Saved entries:
Segment Open

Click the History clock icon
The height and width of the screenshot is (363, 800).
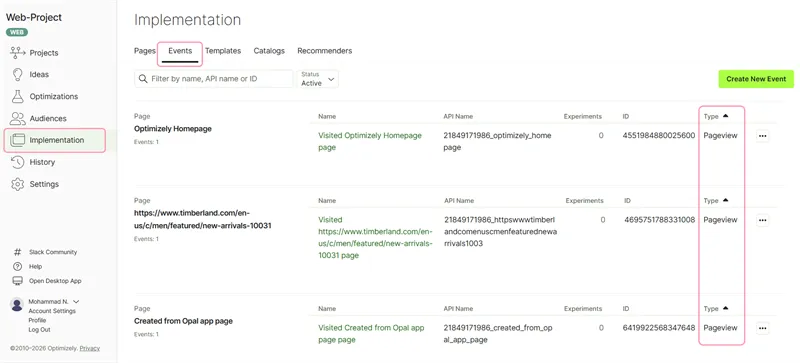point(17,162)
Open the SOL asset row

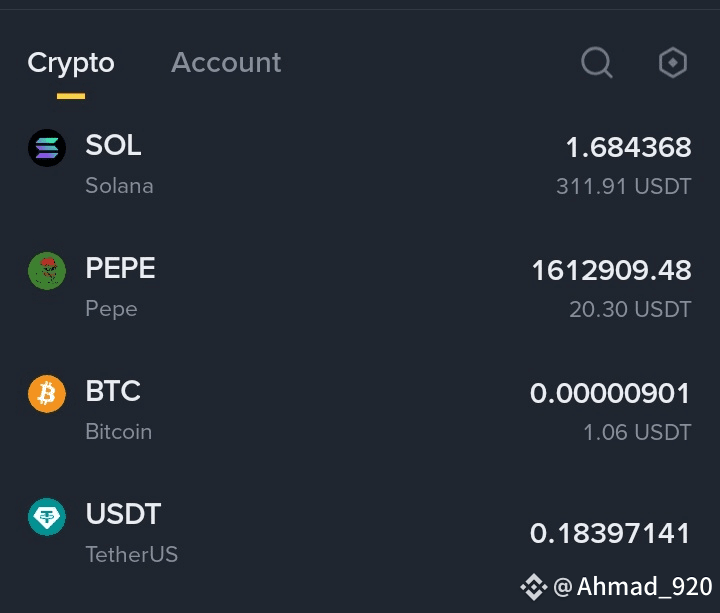[x=360, y=164]
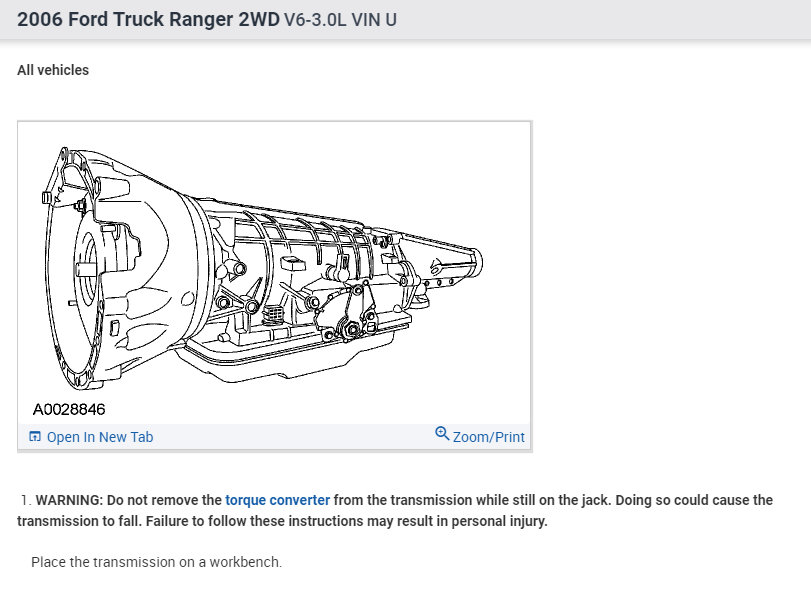Click the V6-3.0L VIN U engine text
This screenshot has height=601, width=811.
pyautogui.click(x=340, y=20)
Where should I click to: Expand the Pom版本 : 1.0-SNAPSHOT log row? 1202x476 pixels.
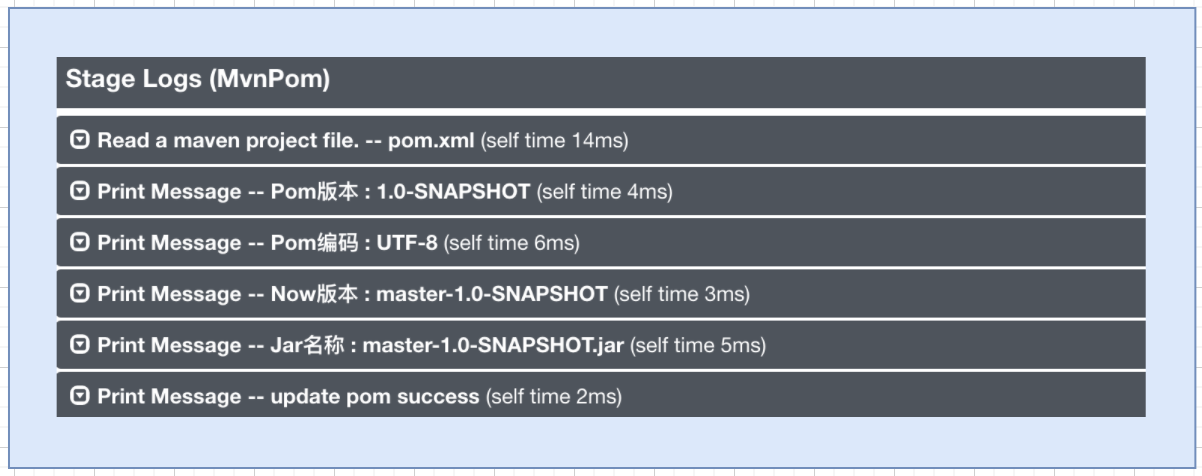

Segment Closed

● DIRECTIONS
Set down the lines from the one containing "The height and" through the last line of the records above, both included, exactly as they appear and with no other text. Pictures should not be set down.

● TASK SOLUTION
The height and width of the screenshot is (363, 800).
point(17,162)
Open the SOL asset row

[x=360, y=164]
Click the V6-3.0L VIN U engine text
This screenshot has height=601, width=811.
pyautogui.click(x=340, y=20)
Where should I click to: Expand the Pom版本 : 1.0-SNAPSHOT log row? 1202x476 pixels.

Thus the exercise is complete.